Ten years ago, it was quite uncommon to order diagnostic testing for Equine Protozoal Myeloencephalitis (EPM) in horses demonstrating signs of neurologic disease in Colorado. Additionally, it was rare to evaluate equine patients for Lyme Disease in Western states. That all appears to be changing.
Lyme Disease is a tick transmitted infection caused by the bacteria Borellia burgdorferi, and to a lesser extent, Borellia mayonii. Historically, only the tick species Ixodes scapularus and Ixodes pacificus(black legged ticks)were known to carry these bacteria, and neither of these species were found in Colorado. While there have only been seven cases of Lyme Disease reported to the CDC in Colorado since 2019, there is a high probability that a lack of biosurveillance and underreporting have resulted in an underrepresentation of Lyme Disease in the state. According to the CDC, all seven cases of Lyme Disease in 2019 originated from outside of Colorado.
The black legged tick resides mostly along both coasts of the United States, as well as all Midwestern states from as far north as Minnesota and as far south as Texas. Many of these ticks have been found in Utah as well, Colorado’s most immediate western neighbor. As our climate begins to change so too will the tick populations within the western states. The most important thing horse owners can do to protect their horses from tick borne disease is to perform thorough examinations of your horse’s legs and underbelly, neck, armpits, and chest for any evidence of ticks. Initially they may feel like a small growth or skin tag, but upon further examination, it will become apparent that it’s actually an external parasite. Care should be exercised when removing these creatures from your horse’s skin to ensure that the head is grasped tight enough to facilitate removal along with the body but not too tight to cause premature squishing of the tick prior to detachment. Tick bites usually result in a local inflammatory response so evidence remains even after natural detachment in the form of a small scab.
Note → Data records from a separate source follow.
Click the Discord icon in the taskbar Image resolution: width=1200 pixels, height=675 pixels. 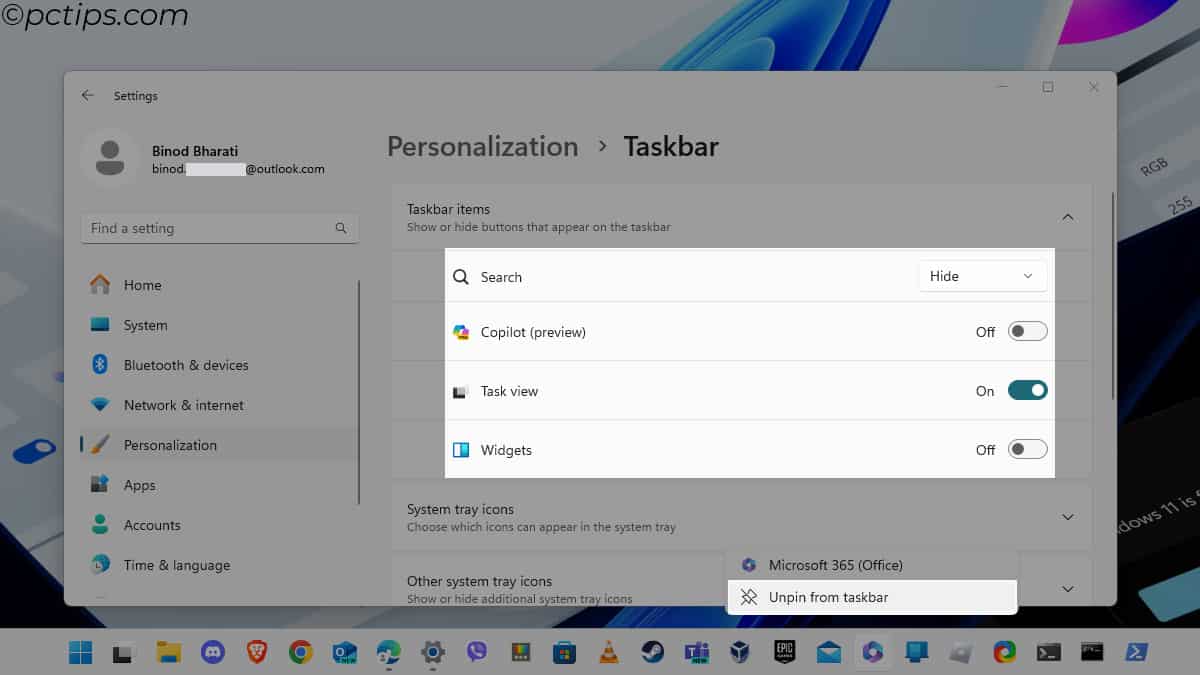[x=212, y=653]
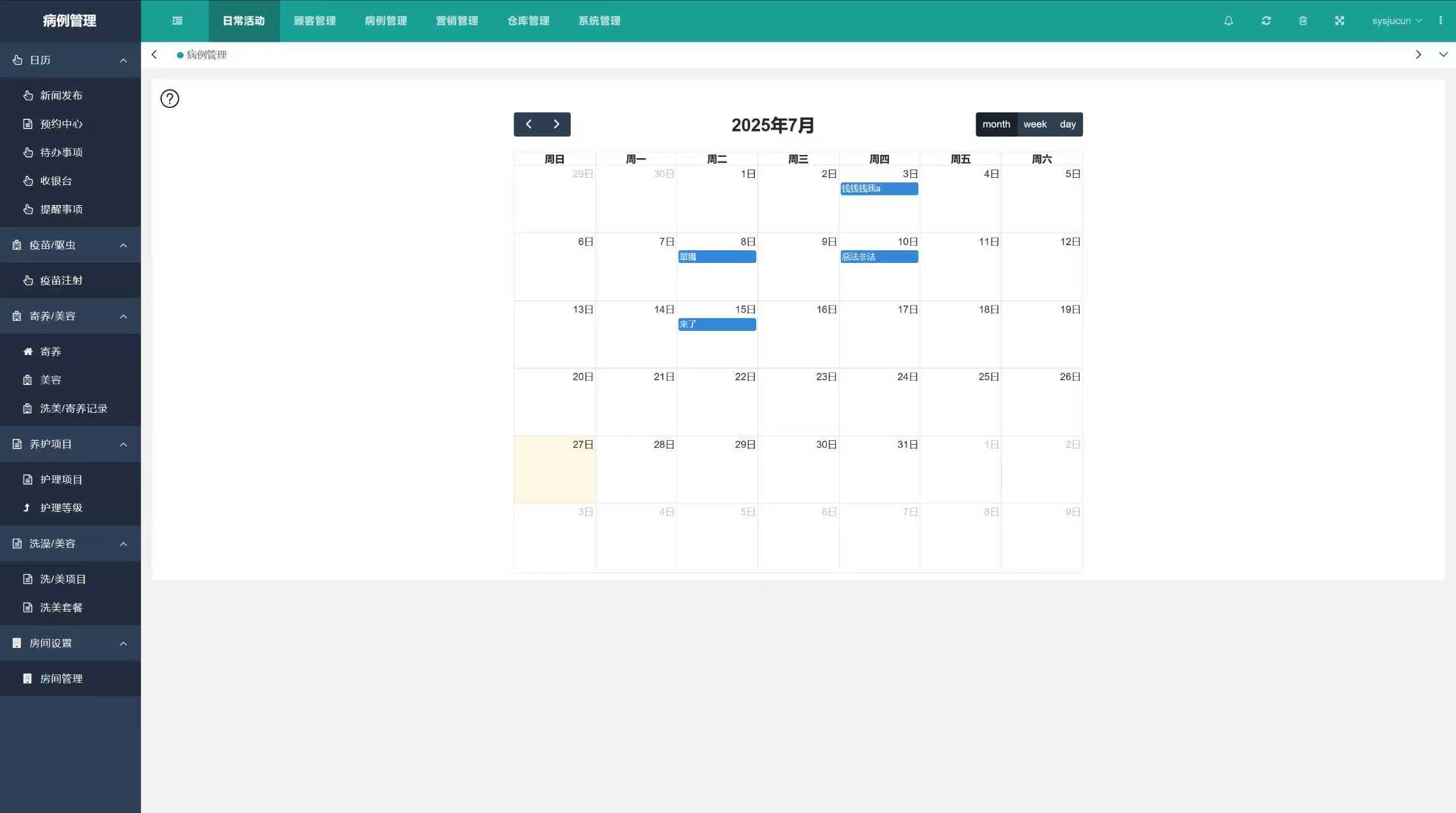Open 疫苗注射 in the sidebar
This screenshot has height=813, width=1456.
61,281
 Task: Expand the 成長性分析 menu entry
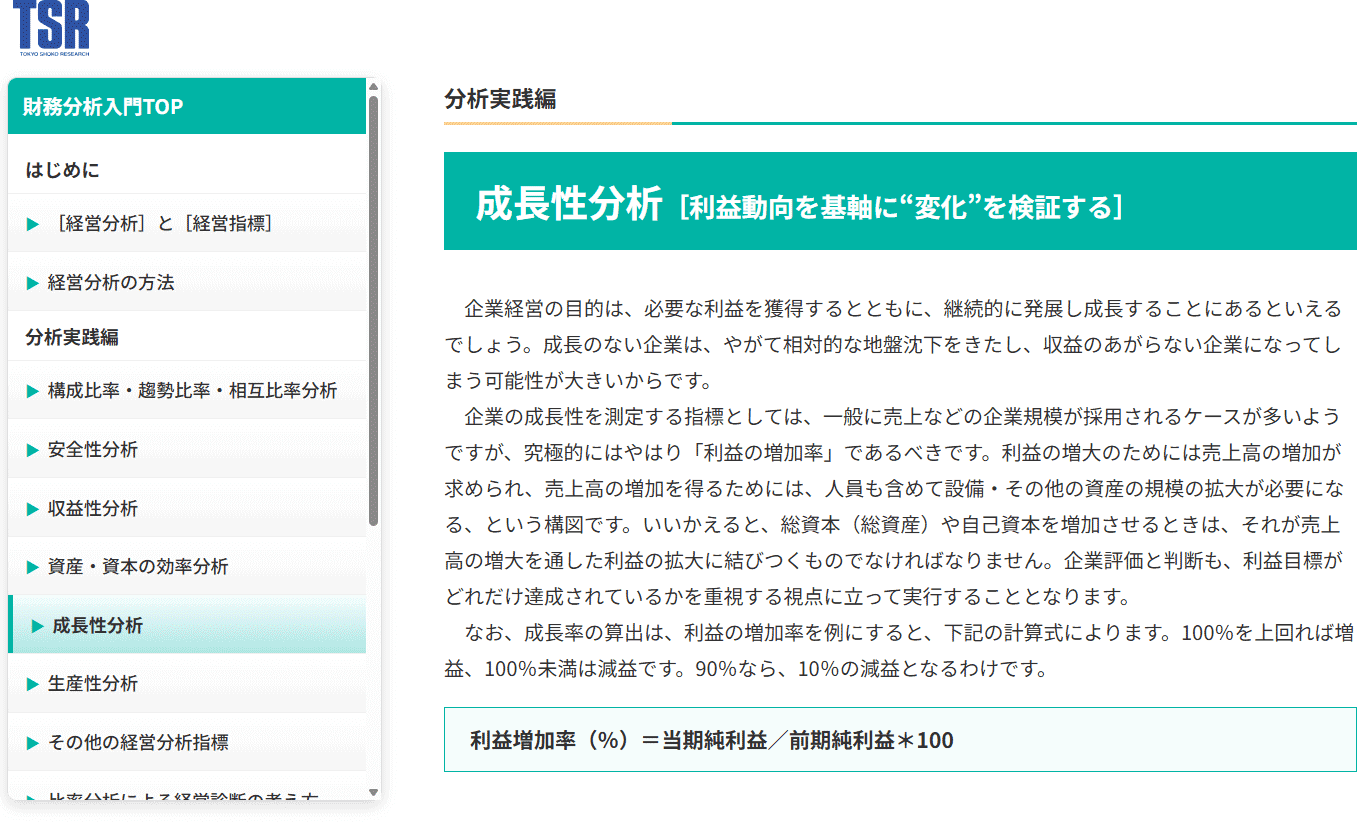(x=100, y=625)
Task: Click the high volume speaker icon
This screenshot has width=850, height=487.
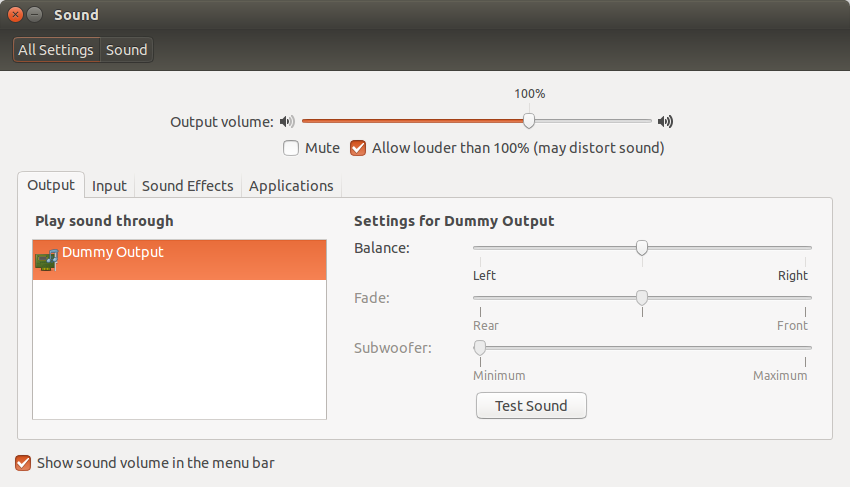Action: [x=665, y=121]
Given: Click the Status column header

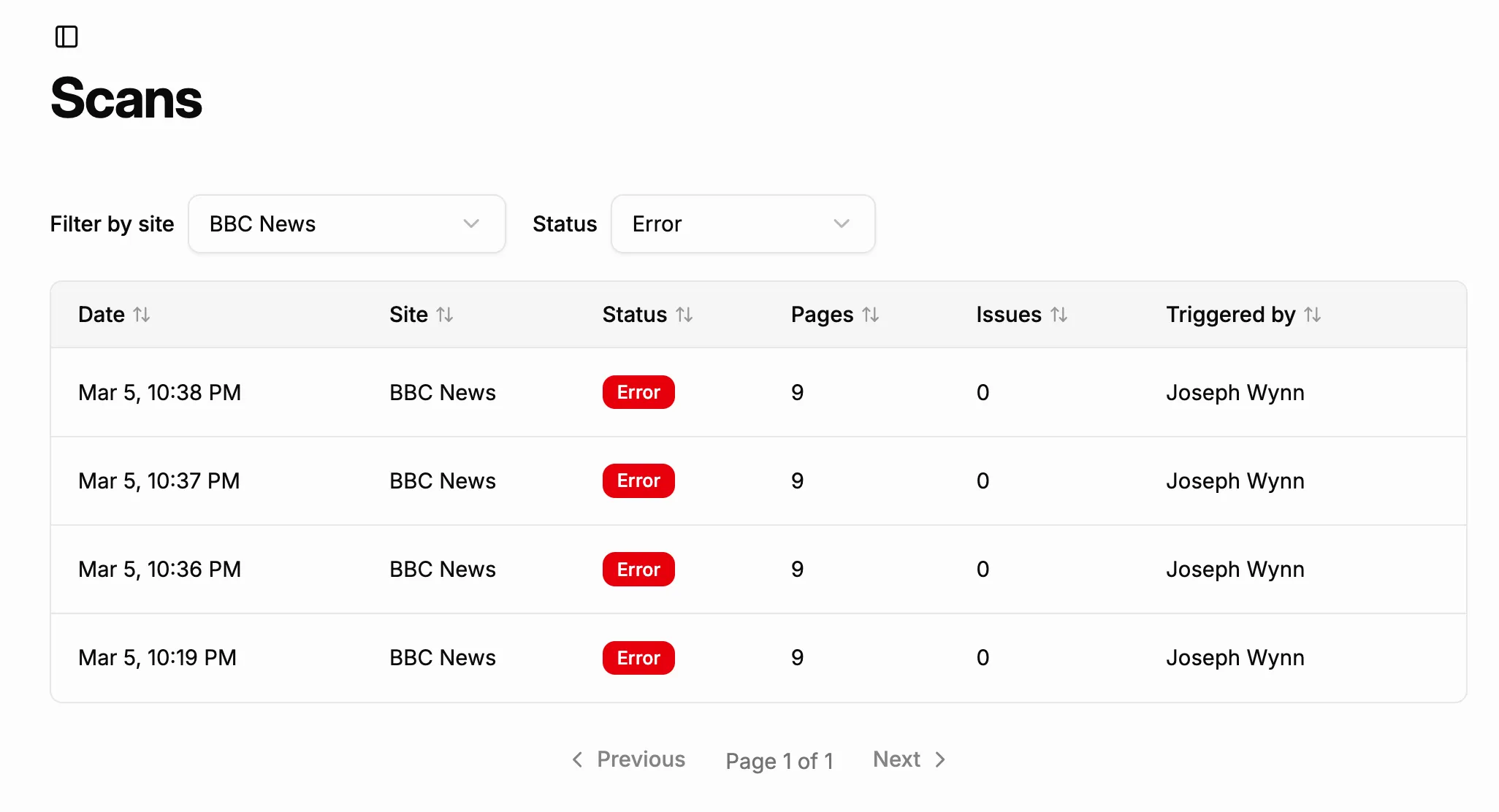Looking at the screenshot, I should pos(648,314).
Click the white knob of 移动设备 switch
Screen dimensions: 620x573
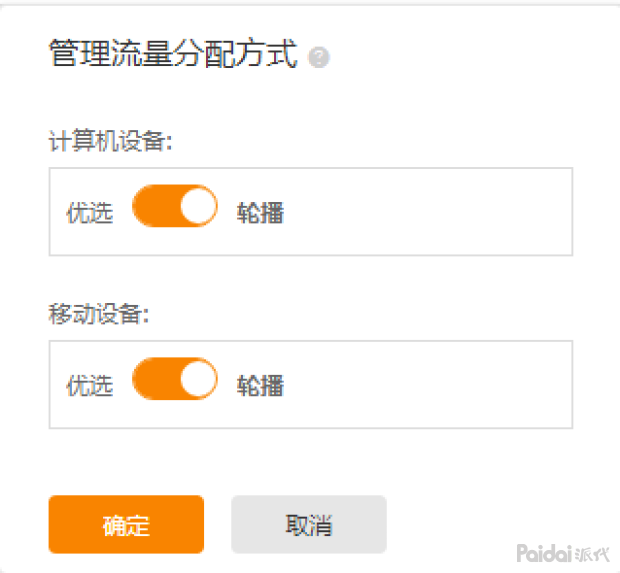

Testing for Lyme Disease is via a simple blood test which is then sent to Cornell University. The current test in use is called a Lyme MultiPlex Assay and enables us to differentiate between acute and chronic infections. This information in turn is used to pursue the optimal treatment option for each individual case. Horses can never be cured of Lyme disease, but through prolonged treatment regimens, clinical symptoms can often be put into remission. Patients with previous exposure to Lyme disease are always susceptible to relapse. Symptoms of Lyme disease include lethargy, a history of poor performance, ventral limb edema, shifting leg lameness and a multitude of other nonspecific clinical signs.
Equine Protozoal Myeloencephalitis
Equine Protozoal Myeloencephalitis (EPM) is another disease that is associated with a varying array of clinical signs. Mild symptoms can be as vague as a history of poor performance. More severe signs are associated with neurologic deficits and can even progress to recumbency. EPM is found in the feces of opossums infected with the protozoa parasites Sarcocystis neurona and Neospora hughesi. When horses ingest the feces of infected opossums, there exists a significant risk of the establishment of infection with the protozoa in the horse’s central nervous system. Currently, the opossum population in Colorado does not carry the protozoa responsible for EPM, but, horses that travel outside of Colorado into EPM endemic areas are at an increased risk of exposure and development of EPM.
Like Lyme Disease, horses infected with EPM will always have a risk of relapse of clinical symptoms, even after extensive therapy. There is no permanent cure. Diagnosis is achieved through blood testing as well as the acquisition of a sample of cerebral spinal fluid (CSF). CSF is more specific than blood in confirming a diagnosis of EPM but the risks associated with the collection of a CSF sample are far greater. Treatment of EPM does not offer a cure for the disease but instead aims to decrease the severity of clinical signs. Usually, we anticipate an improvement of one grade of ataxia on Mayhew’s grading scale for ataxia after completion of a therapeutic regimen. As such, if a horse has a starting ataxia grade of 1/5, the prognosis for return to work after treatment is optimistic. If a horse is starting at an ataxia grade of 3 or 4/5 prior to treatment, the prognosis for a full return to work is much more grave.
While we are seeing an increase in both Lyme disease and EPM in our patients, the risk of contracting either disease if your horse never leaves Colorado is still quite low, but not impossible. We as equine practitioners will continue to think outside the box and ensure that all possible explanations for your horse’s clinical signs have been pursued and ruled in or out.